Incontro operativo, ieri, in Regione, tra l’Assessore umbro alle politiche della salute e sociali, Luca Barberini, e gli amministratori delle dodici zone sociali in cui è suddiviso il territorio regionale. Un appuntamento che ha consentito alle parti di affrontare e discutere, in questo inizio di mandato amministrativo regionale, delle diverse tematiche che interessano il settore.

“L’accorpamento delle deleghe di sanità e politiche sociali – ha spiegato l’assessore regionale Luca Barberini alla platea di amministratori locali presenti all’incontro – è stata voluta per garantire pari dignità ad entrambe le materie che devono essere considerate come un tutt’uno. In questo modo sarà possibile realizzare gli obiettivi voluti per l’intero sistema, determinando economie di scala rispondendo, così, ai bisogni dei cittadini in maniera più efficace”.

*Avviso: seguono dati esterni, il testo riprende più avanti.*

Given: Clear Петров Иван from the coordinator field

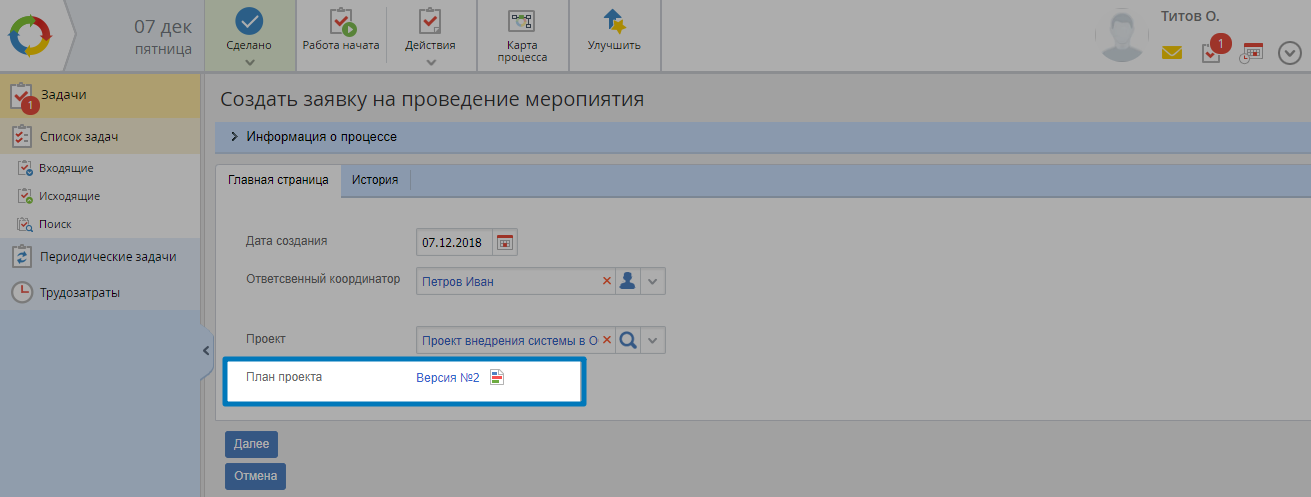Looking at the screenshot, I should pos(606,282).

L’assessore regionale alla sanità ed ai servizi sociali, ha sottolineato come l’Ente si sia posto l’obiettivo di mettere le persone al centro del progetto. “Per questo – ha aggiunto – iniziamo a lavorare per modificare il modello di sviluppo e la gestione dell’intero sistema di risposta ai bisogni della comunità, assumendo come, stella polare, non il servizio in sé e gli operatori che lo realizzano, ma i destinatari, ovvero le persone e i loro desideri e bisogni”. Barberini ha rappresentato ai Comuni come la Regione, sia attraverso la predisposizione del Bilancio Preventivo e la relativa ripartizione, sia con la prossima variazione di bilancio autunnale, stia tentando di traghettare il sistema Umbria al momento in cui prenderà il via l’utilizzo del Fondo Sociale Europeo. “Lo scopo – ha rilevato – è quello di garantire i servizi essenziali in particolare per le fasce sociali più deboli”. Ferma restando l’impostazione attuale delle Zone sociali dell’Umbria, l’assessore ha richiesto ai comuni capofila di interagire maggiormente con le realtà più piccole così da non lasciare indietro nessun territorio.

“Uno degli ambiti dove più si concentrerà la nostra attenzione – ha proseguito l’assessore umbro – sarà quello dei giovani. Si cercherà di implementare le politiche attive, garantendo le risorse necessarie per le comunità che aiutano i minori in particolari momenti delicati con l’intento di aiutarli a divenire adulti sereni e utili alla collettività”.

“Presto – ha concluso Luca Barberini – sarà attivato un percorso di confronto e di partecipazione in vista della definitiva approvazione del Piano Sociale Regionale che è stato preadottato nella scorsa legislatura”.